→ SUPPLIED INFORMATION:

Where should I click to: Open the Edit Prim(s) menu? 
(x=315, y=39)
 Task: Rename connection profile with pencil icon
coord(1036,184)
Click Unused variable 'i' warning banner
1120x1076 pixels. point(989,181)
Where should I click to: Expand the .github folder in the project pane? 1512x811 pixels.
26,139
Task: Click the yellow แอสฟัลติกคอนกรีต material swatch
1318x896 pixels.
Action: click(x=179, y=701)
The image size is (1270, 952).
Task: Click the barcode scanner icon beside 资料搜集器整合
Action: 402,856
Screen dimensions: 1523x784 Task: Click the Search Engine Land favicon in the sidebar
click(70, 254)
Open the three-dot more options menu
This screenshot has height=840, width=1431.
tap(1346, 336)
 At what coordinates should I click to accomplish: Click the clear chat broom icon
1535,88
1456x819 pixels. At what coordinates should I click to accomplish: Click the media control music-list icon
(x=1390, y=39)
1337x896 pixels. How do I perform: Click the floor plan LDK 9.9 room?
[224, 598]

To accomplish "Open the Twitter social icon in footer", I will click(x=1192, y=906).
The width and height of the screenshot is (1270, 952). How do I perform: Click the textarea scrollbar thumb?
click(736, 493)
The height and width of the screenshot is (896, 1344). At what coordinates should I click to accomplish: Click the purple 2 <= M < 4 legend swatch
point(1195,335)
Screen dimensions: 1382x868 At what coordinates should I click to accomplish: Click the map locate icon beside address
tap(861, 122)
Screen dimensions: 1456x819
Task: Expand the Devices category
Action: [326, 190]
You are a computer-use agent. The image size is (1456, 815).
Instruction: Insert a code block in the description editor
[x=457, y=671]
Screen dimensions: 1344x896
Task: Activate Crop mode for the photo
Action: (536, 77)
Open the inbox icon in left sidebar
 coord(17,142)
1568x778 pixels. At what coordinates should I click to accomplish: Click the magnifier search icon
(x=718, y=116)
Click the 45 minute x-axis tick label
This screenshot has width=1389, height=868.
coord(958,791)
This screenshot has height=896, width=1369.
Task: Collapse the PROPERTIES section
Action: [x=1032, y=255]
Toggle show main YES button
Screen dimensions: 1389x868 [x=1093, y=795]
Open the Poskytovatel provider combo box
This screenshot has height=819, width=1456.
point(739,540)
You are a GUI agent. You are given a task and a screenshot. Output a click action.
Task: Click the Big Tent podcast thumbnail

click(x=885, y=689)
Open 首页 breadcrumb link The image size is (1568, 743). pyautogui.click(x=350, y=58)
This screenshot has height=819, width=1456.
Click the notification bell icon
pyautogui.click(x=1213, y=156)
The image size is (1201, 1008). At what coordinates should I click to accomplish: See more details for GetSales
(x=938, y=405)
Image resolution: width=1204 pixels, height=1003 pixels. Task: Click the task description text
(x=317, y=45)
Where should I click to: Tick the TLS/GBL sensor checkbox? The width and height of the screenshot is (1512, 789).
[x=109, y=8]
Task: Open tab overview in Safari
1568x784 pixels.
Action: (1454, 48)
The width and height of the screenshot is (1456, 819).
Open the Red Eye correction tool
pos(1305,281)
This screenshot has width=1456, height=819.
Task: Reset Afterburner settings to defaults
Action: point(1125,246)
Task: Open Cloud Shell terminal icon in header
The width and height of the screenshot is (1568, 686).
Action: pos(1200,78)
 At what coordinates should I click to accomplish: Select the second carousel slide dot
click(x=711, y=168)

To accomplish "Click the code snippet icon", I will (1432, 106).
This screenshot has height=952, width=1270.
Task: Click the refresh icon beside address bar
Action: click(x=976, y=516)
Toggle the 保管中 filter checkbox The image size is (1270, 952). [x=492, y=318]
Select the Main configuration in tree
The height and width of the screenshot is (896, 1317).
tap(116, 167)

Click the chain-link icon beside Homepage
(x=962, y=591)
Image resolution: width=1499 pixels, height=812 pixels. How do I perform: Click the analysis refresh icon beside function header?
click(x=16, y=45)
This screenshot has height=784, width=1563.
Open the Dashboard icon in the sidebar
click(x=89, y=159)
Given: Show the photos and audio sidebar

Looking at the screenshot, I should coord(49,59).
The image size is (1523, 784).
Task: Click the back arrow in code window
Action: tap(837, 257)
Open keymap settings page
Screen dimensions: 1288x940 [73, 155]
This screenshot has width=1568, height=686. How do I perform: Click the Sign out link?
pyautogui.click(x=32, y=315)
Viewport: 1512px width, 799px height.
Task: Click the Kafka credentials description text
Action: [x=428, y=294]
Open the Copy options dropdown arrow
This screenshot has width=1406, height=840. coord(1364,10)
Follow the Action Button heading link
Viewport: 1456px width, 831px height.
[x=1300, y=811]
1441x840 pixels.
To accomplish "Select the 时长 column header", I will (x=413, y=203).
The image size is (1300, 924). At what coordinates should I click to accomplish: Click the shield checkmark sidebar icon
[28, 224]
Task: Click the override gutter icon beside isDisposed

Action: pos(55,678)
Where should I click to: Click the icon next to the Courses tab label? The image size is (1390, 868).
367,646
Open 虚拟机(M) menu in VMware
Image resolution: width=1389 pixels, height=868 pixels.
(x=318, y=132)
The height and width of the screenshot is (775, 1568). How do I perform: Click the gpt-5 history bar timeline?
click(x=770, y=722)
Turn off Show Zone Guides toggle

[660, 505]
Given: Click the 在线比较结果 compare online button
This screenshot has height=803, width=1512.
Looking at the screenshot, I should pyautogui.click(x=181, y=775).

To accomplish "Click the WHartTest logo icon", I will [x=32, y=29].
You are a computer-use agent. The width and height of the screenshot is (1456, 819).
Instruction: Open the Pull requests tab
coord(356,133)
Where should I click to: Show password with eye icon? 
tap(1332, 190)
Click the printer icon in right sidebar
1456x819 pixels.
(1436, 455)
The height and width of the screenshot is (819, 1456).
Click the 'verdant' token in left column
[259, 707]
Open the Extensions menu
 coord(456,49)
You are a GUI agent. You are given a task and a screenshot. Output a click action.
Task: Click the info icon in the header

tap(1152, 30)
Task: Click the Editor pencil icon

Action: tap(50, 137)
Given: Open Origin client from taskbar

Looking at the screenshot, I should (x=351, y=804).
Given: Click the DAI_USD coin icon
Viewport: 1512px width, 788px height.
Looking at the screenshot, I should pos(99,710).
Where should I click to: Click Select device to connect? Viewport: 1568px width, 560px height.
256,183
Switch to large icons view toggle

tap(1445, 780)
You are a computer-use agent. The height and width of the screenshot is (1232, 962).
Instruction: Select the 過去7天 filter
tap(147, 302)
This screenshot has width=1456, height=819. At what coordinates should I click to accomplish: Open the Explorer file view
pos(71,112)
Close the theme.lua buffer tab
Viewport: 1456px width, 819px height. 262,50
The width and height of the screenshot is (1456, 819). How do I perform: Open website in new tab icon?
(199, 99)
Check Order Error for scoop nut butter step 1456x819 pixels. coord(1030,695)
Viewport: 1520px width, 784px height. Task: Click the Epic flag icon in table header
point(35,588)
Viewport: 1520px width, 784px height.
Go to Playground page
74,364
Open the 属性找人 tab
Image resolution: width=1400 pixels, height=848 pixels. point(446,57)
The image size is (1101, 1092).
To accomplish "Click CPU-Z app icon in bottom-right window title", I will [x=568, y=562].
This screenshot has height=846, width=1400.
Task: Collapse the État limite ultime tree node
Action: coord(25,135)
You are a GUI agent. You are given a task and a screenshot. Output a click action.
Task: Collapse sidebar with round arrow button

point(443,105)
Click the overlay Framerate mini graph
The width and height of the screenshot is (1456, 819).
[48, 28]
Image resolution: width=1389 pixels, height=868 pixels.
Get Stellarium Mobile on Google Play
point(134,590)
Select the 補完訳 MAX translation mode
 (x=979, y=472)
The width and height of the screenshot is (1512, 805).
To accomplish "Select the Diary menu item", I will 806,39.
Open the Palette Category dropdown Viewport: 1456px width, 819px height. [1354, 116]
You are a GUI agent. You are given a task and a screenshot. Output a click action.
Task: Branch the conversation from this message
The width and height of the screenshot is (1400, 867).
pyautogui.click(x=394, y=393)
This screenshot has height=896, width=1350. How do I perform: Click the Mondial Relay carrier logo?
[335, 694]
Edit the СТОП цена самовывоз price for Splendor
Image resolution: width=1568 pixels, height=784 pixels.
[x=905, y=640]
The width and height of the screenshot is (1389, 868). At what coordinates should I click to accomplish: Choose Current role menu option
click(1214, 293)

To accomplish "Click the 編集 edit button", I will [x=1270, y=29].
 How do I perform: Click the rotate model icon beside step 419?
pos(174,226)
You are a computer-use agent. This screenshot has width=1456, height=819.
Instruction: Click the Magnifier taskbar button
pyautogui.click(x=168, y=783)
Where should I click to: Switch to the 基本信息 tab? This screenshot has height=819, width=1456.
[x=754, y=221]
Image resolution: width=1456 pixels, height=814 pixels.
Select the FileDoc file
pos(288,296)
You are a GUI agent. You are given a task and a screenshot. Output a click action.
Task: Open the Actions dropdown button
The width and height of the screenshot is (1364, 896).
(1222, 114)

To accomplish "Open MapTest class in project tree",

→ EXERCISE REQUIREMENTS:
Within the material above, output exactly the lines from the one with "Open the 属性找人 tab" through the one with "Task: Branch the", end lines included, and nothing besides.

→ ANSWER TO THIS TASK:
Open the 属性找人 tab
Image resolution: width=1400 pixels, height=848 pixels. point(446,57)
The image size is (1101, 1092).
To accomplish "Click CPU-Z app icon in bottom-right window title", I will [x=568, y=562].
This screenshot has height=846, width=1400.
Task: Collapse the État limite ultime tree node
Action: coord(25,135)
You are a GUI agent. You are given a task and a screenshot. Output a click action.
Task: Collapse sidebar with round arrow button

point(443,105)
Click the overlay Framerate mini graph
The width and height of the screenshot is (1456, 819).
[48, 28]
Image resolution: width=1389 pixels, height=868 pixels.
Get Stellarium Mobile on Google Play
point(134,590)
Select the 補完訳 MAX translation mode
 (x=979, y=472)
The width and height of the screenshot is (1512, 805).
To accomplish "Select the Diary menu item", I will 806,39.
Open the Palette Category dropdown Viewport: 1456px width, 819px height. [1354, 116]
You are a GUI agent. You are given a task and a screenshot. Output a click action.
Task: Branch the conversation from this message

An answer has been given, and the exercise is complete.